Preprocessing using Loaders

Finally, we have a bunch of Webpack loaders. This is what that looks like in the Webpack config:

module: {
  loaders: [
    {
      test: /\.js$/,
      include: path.resolve('./client'),
      loader: 'babel',
      query: {
        cacheDirectory: '.babel-cache',
        // For code coverage.
        plugins: (!process.env.WEBPACK_DEV_SERVER &&
          !process.env.WEBPACK_MINIFY) ? ['istanbul'] : [],
      },
    },
    {
      test: /\.less$/,
      include: path.resolve('./client'),
      loaders: [
         // Inject into HTML (bundles it in JS).
        'style', 
        // Resolves url() and :local().
        'css?localIdentName=[path][name]--[local]--[hash:base64:10]',
        // Autoprefixer (see below at `postcss()`).
        'postcss-loader',
        // LESS preprocessor.
        'less', 
      ],
    },
    {
      test: /\.(jpe?g|png|gif)$/i,
      include: path.resolve('./client'),
      loaders: [
        // Inline small images, otherwise create file.
        'url?limit=10000',
        // Minify images.
        'img?progressive=true',
      ],
    },
    {
      test: /\.(geo)?json$/,
      include: [
        path.resolve('./client'),
        path.resolve('./spec'), // Shared fixtures.
      ],
      loader: 'json',
    },
    {
      test: /\.svg$/,
      loader: 'raw',
    },
  ],
},
postcss() {
  return [autoprefixer];
},

• First, the Babel loader. This allows us to use the latest Javascript features without having to worry about browser support (in conjunction with babel-polyfill). We use Istanbul to track code coverage for tests, and we set an explicit cache path so the CI can keep this cache between builds. This is what that looks like for CircleCI, in circle.yml:

dependencies:
  cache_directories:
    - ".babel-cache"

• Next is CSS. We use LESS for preprocessing, although we’re thinking of switching to PostCSS, which uses future CSS standards. We already use PostCSS for auto-prefixing.
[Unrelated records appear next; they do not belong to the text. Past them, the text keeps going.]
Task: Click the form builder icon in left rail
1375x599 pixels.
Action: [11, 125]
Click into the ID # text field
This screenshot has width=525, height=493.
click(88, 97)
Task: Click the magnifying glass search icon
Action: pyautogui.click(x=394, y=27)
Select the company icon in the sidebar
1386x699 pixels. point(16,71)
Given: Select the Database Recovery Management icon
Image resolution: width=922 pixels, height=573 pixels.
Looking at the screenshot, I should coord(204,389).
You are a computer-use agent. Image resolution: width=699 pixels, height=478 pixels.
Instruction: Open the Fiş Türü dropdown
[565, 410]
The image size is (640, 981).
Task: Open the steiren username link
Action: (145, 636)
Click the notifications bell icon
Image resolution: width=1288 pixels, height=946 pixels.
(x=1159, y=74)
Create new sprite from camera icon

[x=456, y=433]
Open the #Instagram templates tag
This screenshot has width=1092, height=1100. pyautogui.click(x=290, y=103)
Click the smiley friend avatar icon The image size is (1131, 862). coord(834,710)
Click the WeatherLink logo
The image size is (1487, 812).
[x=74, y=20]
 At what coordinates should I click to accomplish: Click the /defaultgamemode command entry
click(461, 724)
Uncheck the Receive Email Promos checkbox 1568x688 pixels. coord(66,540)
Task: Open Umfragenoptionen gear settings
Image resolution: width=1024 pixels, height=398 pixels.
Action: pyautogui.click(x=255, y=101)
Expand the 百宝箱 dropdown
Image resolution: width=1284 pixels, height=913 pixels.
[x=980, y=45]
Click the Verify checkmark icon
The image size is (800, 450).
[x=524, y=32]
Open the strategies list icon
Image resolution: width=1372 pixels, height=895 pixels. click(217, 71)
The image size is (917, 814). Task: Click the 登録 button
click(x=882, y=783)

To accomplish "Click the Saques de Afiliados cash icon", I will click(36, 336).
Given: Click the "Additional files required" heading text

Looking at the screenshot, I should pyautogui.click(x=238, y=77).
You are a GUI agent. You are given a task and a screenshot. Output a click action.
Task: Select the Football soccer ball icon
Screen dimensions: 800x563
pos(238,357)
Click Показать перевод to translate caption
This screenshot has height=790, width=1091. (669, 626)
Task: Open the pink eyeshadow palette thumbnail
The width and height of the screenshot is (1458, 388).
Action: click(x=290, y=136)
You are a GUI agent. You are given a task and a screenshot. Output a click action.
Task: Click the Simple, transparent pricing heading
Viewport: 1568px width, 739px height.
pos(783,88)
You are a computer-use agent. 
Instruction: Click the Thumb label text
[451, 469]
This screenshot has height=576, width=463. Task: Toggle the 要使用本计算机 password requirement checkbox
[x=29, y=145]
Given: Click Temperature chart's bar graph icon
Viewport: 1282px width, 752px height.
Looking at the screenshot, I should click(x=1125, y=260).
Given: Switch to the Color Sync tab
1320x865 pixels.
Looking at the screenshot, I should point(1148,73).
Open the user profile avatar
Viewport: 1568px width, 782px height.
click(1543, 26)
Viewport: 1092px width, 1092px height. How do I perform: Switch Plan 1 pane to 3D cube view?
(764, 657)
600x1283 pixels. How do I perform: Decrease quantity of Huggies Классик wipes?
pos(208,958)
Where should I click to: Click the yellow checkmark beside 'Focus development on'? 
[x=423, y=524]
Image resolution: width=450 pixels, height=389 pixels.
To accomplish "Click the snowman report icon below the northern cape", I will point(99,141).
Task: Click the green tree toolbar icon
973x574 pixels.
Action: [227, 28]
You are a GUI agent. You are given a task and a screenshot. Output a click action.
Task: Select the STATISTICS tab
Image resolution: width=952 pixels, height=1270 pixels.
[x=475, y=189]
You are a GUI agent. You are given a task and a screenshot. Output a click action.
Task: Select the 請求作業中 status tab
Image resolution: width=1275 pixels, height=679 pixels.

We also use CSS Modules by setting css?localIdentName, which lets you scope CSS classes to only the file that uses them.
• Images are being inlined if they are a small file, otherwise they get loaded separately. They are also minified.
• JSON and SVG are straightforward. We import SVG as text, which we use with an <Svg> component that looks like this:

// Use a tool like https://jakearchibald.github.io/svgomg/
// to slim down the SVG, and then manually
// remove width/height/fill/stroke.
const Svg = React.createClass({
  propTypes: {
    height: React.PropTypes.number,
    offset: React.PropTypes.number,
    svg: React.PropTypes.string.isRequired,
    width: React.PropTypes.number.isRequired,
  },
  render() {
    return (
      <div
        className={styles.root}
        dangerouslySetInnerHTML={{ __html: this.props.svg }}
        style={{
          height: this.props.height || this.props.width,
          width: this.props.width,
          top: this.props.offset,
        }}
      />
    );
  },
});
export default Svg;

Which then gets used like this:

<Svg svg={require('./pencil.svg')} width={14} offset={2} />

Conclusion

This is just a small part of our stack, but it took a while to get right. After all, it’s the small things that make a difference, such as being able to run a minified version with all React optimisations in development, or persisting Babel’s cache between CI runs, or not building tests when deploying.

Hopefully this is useful to get started with Webpack, or to tune your existing setup. Keep an eye out for next editions in this series, in which we’ll talk about our components library, unit testing, screenshot testing, deploying, keeping the CI fast, and more!